Work instruction:
Among the lines below, copy exactly those from the one with "The width and height of the screenshot is (700, 430)." through the one with "Click the Audit", counting both ends.

[Stored records]
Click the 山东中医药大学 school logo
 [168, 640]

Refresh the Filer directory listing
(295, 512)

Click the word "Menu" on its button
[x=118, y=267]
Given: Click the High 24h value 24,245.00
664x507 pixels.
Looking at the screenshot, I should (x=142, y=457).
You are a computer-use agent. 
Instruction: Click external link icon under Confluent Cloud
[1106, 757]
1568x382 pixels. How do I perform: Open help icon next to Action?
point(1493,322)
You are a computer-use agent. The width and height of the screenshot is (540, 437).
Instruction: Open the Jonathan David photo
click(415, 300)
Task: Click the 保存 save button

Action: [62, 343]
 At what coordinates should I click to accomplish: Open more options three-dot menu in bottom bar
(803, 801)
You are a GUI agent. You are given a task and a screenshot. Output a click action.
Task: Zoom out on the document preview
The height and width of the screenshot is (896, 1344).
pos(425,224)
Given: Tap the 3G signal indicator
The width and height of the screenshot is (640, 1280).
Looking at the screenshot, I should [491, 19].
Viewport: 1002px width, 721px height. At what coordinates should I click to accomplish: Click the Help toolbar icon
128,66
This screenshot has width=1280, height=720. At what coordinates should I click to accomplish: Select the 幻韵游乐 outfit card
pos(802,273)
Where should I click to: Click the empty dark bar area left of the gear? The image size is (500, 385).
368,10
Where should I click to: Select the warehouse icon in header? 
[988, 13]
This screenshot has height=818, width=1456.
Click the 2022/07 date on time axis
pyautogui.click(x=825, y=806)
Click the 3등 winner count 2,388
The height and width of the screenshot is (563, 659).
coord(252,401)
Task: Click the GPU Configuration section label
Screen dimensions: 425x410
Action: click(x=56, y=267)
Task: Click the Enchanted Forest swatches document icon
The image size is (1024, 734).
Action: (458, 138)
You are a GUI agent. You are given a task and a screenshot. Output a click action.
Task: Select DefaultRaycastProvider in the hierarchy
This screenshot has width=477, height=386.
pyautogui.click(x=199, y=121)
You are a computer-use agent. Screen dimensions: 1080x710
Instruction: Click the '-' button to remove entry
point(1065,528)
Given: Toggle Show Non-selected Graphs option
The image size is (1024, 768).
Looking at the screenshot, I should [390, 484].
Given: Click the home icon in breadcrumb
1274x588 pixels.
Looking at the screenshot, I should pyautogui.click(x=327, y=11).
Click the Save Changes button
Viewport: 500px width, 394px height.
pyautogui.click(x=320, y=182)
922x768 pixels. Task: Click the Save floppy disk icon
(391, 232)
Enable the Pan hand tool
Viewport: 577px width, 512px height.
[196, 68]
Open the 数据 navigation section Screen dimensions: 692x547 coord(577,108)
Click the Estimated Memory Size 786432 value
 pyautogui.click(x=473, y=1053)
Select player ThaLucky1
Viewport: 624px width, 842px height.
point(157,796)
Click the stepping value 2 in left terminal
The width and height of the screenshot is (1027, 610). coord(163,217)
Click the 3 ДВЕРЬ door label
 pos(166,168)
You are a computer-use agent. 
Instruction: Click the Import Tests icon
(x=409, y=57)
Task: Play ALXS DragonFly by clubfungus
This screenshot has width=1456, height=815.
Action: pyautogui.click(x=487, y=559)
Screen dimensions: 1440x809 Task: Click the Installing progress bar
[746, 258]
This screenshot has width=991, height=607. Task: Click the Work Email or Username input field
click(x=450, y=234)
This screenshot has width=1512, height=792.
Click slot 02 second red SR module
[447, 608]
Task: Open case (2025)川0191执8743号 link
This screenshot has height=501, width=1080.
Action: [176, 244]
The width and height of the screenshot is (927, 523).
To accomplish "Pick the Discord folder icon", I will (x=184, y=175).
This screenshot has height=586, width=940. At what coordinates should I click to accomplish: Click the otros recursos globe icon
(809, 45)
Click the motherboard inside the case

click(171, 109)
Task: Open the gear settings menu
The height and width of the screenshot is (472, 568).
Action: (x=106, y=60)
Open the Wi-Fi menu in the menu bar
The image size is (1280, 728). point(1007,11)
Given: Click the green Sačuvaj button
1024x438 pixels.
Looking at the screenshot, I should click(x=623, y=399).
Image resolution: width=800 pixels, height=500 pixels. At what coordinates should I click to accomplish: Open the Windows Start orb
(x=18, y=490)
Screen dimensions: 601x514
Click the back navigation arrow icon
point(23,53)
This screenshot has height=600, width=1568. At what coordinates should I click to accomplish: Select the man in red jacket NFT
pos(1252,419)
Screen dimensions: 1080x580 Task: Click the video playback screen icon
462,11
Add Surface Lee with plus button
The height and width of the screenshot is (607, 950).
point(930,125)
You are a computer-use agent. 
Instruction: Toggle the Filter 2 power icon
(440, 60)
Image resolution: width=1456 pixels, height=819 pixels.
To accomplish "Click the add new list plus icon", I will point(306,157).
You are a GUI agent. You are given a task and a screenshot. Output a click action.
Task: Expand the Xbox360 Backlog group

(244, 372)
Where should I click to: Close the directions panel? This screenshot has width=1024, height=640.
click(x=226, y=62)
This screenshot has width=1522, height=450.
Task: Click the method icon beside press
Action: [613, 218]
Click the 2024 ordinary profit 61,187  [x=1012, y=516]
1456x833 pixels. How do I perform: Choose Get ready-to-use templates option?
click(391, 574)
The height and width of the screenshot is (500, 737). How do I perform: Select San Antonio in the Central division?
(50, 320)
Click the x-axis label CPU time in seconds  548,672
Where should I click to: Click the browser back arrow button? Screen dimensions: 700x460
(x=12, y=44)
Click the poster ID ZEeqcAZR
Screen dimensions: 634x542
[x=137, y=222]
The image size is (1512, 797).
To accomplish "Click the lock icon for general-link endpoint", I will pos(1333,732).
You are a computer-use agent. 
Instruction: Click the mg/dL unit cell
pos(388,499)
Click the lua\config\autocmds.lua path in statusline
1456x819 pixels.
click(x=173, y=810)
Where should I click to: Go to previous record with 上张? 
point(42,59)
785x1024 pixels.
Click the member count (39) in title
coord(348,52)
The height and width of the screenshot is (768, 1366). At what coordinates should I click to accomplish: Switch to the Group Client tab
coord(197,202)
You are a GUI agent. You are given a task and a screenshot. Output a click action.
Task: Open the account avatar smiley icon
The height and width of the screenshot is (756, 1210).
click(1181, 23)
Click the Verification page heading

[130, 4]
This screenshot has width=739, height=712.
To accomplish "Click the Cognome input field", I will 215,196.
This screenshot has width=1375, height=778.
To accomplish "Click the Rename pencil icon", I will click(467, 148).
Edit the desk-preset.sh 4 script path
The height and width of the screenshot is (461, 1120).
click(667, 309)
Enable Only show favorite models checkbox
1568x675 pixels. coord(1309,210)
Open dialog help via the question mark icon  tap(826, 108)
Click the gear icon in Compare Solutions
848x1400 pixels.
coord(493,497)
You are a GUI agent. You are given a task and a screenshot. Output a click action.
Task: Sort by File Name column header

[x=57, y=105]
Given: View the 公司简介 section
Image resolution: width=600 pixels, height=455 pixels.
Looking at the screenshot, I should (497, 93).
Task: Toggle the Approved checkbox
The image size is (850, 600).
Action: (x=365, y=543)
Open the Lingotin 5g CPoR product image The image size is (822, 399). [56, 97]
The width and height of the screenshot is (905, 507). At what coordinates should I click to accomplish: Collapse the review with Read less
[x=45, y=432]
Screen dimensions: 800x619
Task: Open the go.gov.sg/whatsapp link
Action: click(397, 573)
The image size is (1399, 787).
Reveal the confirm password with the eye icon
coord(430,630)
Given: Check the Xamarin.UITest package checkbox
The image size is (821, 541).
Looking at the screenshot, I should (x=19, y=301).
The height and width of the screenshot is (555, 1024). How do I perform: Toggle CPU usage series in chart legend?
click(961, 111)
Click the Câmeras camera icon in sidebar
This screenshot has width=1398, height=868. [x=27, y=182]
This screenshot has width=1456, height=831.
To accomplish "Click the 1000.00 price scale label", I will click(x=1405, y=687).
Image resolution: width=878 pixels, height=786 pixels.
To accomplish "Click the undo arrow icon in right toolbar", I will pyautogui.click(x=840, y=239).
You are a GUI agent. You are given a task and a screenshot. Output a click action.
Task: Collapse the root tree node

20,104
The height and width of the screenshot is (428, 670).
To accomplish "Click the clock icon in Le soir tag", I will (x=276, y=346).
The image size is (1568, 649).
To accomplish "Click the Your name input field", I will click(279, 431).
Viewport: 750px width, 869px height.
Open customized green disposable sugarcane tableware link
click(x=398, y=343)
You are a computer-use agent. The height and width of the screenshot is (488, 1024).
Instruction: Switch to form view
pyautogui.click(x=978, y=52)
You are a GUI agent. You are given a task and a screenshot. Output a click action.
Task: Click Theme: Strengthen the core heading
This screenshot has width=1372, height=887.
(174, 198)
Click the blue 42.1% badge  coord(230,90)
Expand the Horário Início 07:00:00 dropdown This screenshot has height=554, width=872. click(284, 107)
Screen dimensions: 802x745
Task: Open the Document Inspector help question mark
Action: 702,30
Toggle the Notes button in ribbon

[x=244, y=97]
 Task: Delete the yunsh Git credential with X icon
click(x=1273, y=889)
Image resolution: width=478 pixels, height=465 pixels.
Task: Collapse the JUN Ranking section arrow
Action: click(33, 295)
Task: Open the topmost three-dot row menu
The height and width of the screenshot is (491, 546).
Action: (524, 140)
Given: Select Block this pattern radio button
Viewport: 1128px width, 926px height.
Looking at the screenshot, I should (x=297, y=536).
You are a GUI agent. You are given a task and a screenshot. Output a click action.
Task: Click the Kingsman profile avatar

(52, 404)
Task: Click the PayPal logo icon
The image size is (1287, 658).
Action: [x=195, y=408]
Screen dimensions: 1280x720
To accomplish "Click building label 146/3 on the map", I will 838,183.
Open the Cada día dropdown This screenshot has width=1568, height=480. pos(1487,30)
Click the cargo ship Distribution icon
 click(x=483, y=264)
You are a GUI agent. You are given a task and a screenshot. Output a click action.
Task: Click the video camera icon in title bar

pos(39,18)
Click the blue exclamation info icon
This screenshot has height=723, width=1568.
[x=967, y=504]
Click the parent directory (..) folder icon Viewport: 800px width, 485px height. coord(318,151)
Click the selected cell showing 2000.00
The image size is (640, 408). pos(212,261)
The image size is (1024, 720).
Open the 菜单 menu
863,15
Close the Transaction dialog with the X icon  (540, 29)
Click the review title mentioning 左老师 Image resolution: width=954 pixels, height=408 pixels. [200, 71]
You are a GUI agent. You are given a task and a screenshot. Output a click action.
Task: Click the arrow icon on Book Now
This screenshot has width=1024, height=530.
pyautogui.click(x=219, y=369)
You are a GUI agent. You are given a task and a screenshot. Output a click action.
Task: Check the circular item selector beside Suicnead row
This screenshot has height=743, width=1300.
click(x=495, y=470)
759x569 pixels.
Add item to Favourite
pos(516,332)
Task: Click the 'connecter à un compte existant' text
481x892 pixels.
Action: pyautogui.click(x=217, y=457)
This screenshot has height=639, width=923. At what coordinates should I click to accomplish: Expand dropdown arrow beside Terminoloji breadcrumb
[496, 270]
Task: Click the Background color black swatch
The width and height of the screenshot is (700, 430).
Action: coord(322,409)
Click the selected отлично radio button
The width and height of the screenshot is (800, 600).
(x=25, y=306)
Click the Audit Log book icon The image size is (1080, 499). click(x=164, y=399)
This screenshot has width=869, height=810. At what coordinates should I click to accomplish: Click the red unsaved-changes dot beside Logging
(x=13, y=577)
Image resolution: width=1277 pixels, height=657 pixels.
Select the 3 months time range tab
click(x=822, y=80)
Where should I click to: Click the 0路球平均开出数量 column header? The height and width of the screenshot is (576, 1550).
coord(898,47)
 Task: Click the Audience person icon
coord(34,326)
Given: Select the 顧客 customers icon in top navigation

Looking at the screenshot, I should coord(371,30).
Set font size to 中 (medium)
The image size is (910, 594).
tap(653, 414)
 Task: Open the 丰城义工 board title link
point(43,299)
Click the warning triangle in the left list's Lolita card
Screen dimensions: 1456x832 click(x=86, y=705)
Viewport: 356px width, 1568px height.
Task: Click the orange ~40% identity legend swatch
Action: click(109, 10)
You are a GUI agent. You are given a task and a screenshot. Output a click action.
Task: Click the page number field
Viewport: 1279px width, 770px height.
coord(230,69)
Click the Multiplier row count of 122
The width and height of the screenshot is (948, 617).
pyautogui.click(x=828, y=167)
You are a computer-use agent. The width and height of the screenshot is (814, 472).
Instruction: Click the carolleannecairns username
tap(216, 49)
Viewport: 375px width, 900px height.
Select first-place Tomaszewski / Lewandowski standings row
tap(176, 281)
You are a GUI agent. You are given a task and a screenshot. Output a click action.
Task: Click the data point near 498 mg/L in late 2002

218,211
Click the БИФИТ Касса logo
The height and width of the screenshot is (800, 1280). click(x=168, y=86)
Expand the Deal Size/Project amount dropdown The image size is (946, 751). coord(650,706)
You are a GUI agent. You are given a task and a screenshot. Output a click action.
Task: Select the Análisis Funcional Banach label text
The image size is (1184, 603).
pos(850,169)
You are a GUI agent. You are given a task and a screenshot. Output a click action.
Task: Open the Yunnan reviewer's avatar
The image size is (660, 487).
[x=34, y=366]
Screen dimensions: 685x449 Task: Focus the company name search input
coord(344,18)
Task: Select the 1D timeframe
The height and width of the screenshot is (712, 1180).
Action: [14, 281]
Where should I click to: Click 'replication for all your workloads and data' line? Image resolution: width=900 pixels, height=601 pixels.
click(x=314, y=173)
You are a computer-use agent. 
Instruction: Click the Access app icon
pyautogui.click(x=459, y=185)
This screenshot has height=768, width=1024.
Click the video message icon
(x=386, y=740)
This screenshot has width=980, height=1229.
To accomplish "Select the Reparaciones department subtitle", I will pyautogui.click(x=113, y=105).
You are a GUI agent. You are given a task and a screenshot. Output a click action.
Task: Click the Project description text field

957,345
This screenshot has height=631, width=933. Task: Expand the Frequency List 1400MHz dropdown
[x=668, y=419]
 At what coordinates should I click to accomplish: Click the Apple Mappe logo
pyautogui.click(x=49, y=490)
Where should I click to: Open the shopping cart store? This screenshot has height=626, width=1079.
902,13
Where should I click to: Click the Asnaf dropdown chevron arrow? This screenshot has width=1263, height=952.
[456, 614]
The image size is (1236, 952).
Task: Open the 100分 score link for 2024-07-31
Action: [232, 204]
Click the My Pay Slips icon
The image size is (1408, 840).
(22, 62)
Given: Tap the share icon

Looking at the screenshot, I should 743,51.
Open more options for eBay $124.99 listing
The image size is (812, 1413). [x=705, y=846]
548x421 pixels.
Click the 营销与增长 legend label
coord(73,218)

Answer for this exercise:
The width and height of the screenshot is (700, 430).
Action: coord(322,409)
Click the selected отлично radio button
The width and height of the screenshot is (800, 600).
(x=25, y=306)
Click the Audit Log book icon The image size is (1080, 499). click(x=164, y=399)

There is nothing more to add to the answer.